The early grant recipients appear to be large multinational environmental nonprofits, including the Nature Conservancy, Natural Resources Defense Council, Environmental Defense Fund and World Wildlife Fund, according to The Atlantic, citing two anonymous sources.

Small, independent researchers and climate entrepreneurs, meanwhile, have struggled to find the front door, or any door, to the Bezos Earth Fund.

“These guys out in Seattle don’t make it easy to approach,” said Tony Sullivan of Minnesota, who, with a group of partners, aims to secure financing for businesses with sustainable technologies, including solar powered building air purification systems.

Arun Madisetti, an independent marine researcher and photographer in Dominica, was similarly frustrated in his attempts to apply to the Bezos Earth Fund. He’s seeking support to document coastlines in the hope of establishing a new marine protected area. 

“All too often we in marine conservation hear of huge donations or funds being spoken about yet can’t find any leads to request information,” he said.


A Bezos Earth Fund representative did not respond to a question about how to apply for funding. Bezos, in announcing the fund on Instagram, wrote that it would support “scientists, activists, NGOs — any effort that offers a real possibility to help preserve and protect the natural world.” He said the fund “will begin issuing grants this summer.”
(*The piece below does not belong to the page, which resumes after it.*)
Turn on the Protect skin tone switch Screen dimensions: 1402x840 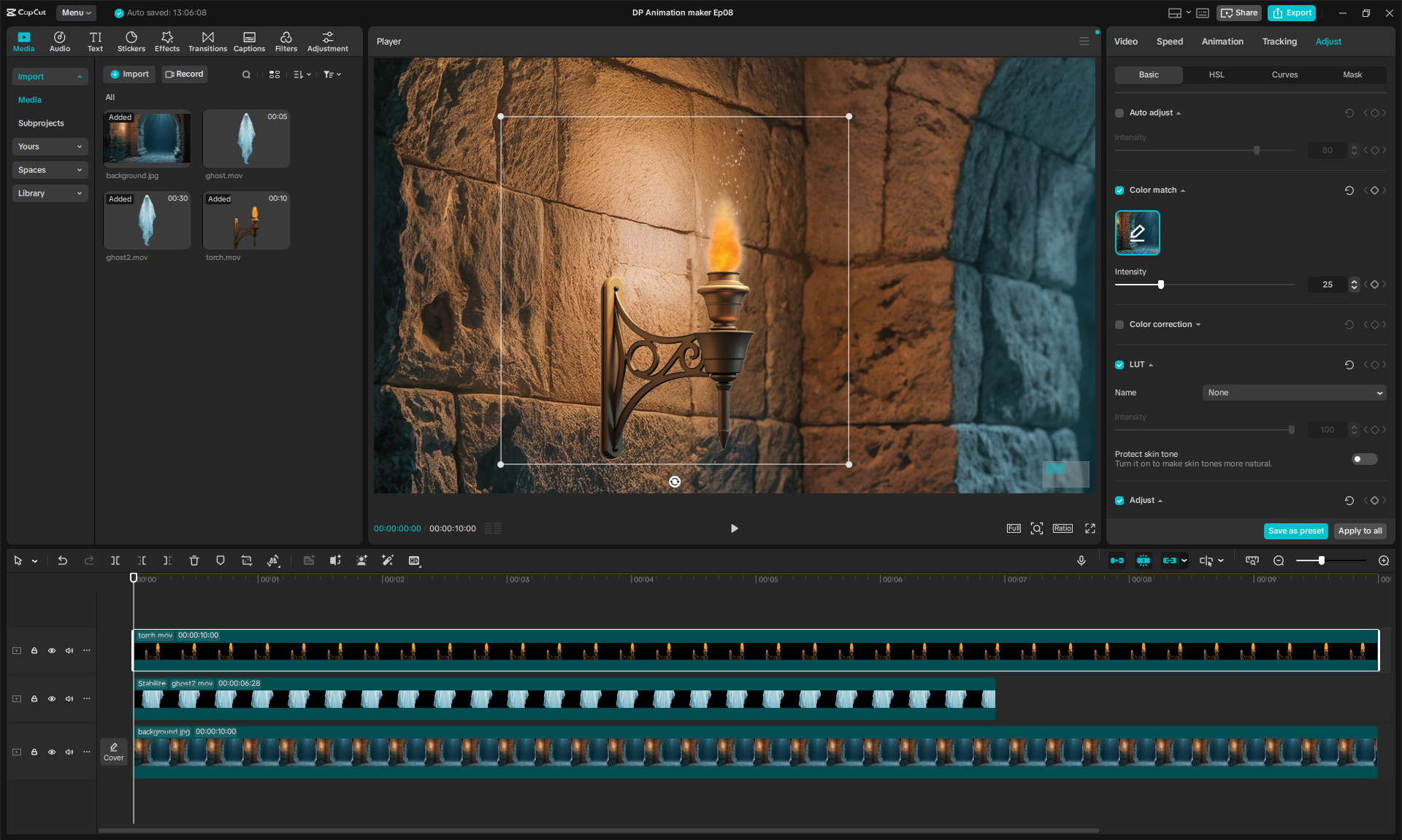(x=1364, y=459)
That announcement was before the pandemic. As summer came and went, questions have percolated about how and even whether Bezos would make good on the $10 billion pledge. An entity linked to Bezos, Fellowship Ventures LLC, trademarked the Bezos Earth Fund name in July.  

The Atlantic, citing two people working in climate philanthropy familiar with the situation, reported that funding of $100 million each will go to the four big-name environmental advocacy groups, as well as the World Resources Institute, a global sustainability research organization.
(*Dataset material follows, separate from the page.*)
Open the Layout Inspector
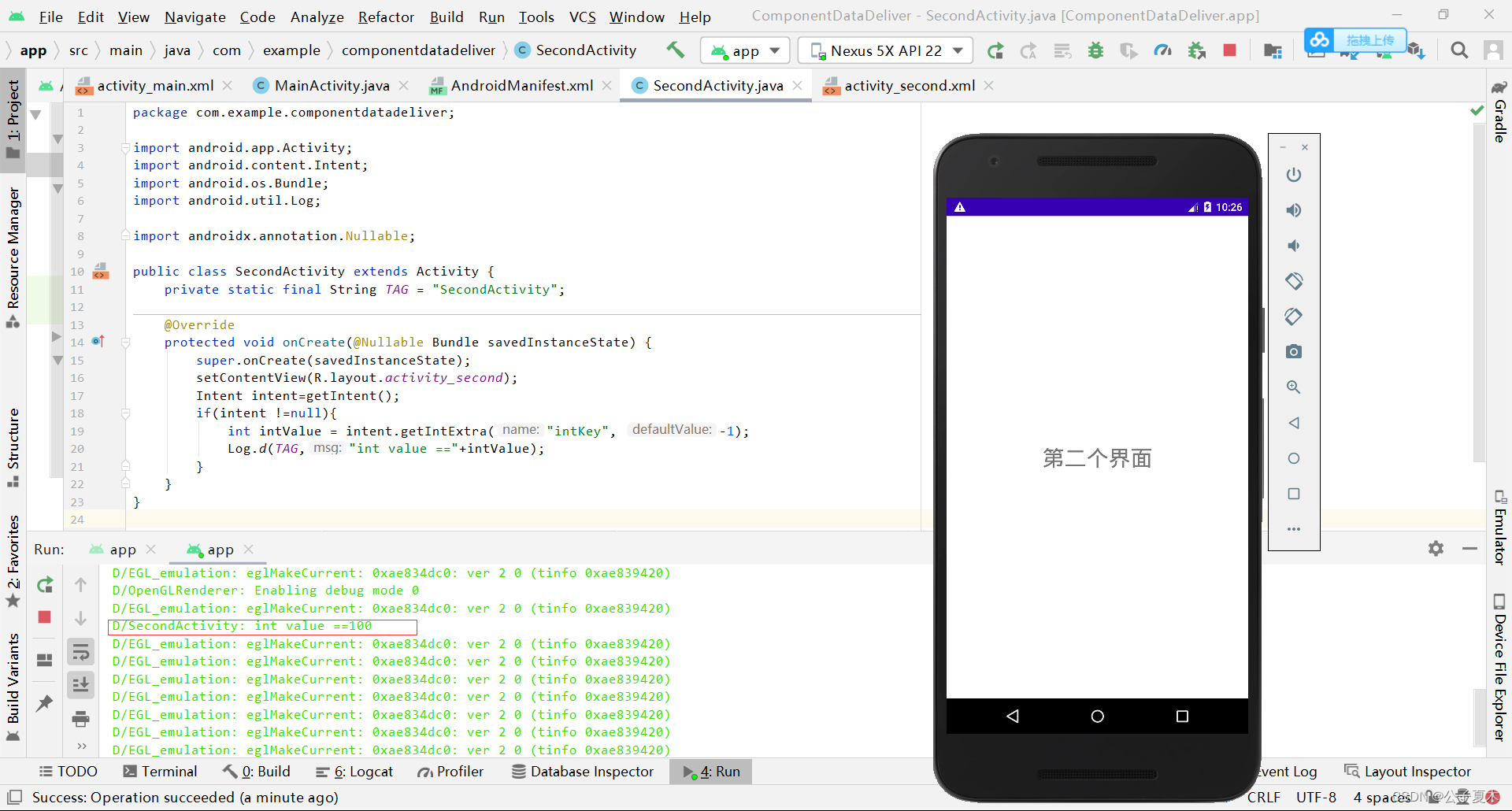 pos(1416,771)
Smaller sums of $10 million to $50 million, the report said, are going to four nonprofits focused on climate and energy research: the Energy Foundation, the Union of Concerned Scientists, the ClimateWorks Foundation and the Rocky Mountain Institute.

“With a few exceptions, [the recipients] evince a pollution-centric view of the climate problem, calling for technocratic solutions that will slowly ramp down emissions,” wrote The Atlantic’s Robinson Meyer, noting that as 501(c) 3 nonprofits, they are barred from political activities.
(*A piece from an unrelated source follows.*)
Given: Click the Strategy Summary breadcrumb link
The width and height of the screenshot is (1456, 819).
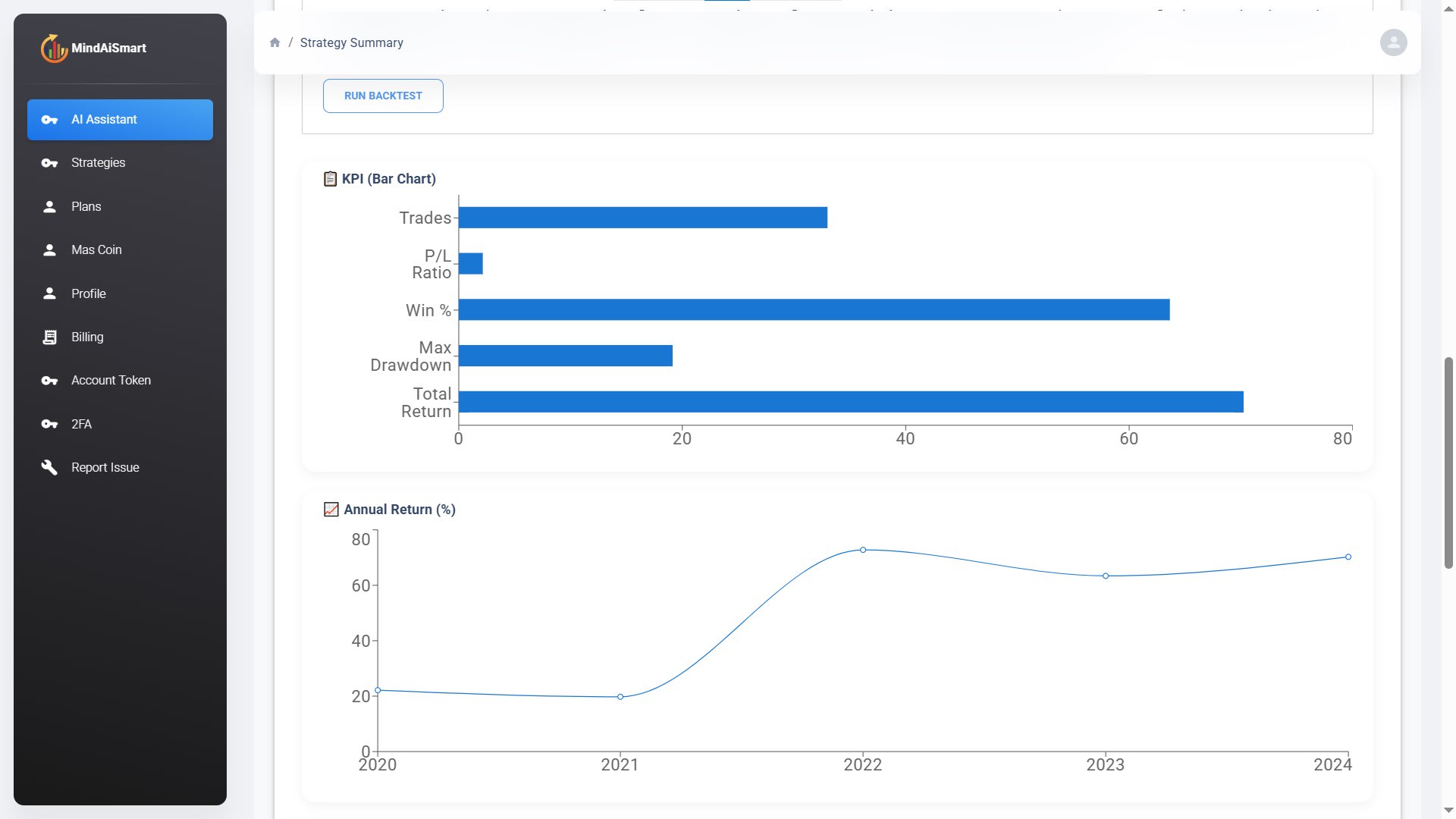Looking at the screenshot, I should tap(352, 42).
He noted that organizations such as the Sunrise Movement, which has put climate justice and support of a Green New Deal at the center of its efforts, are not expected to be funded by Bezos.    


The Bezos Earth Fund representative said The Atlantic’s list “does not reflect the complete range of organizations that the Earth Fund has been speaking with and that will be receiving grants from the fund in this initial round — stay tuned.”

Bezos, meanwhile, sold 998,800 shares of Amazon stock on Tuesday and Wednesday, worth about $3 billion, as part of a regular trading plan. The sales left him with Amazon shares worth $173.3 billion at the stock’s Wednesday closing price, $3,241.16.

An earlier version of this story misstated the total value of shares Bezos sold Tuesday and Wednesday.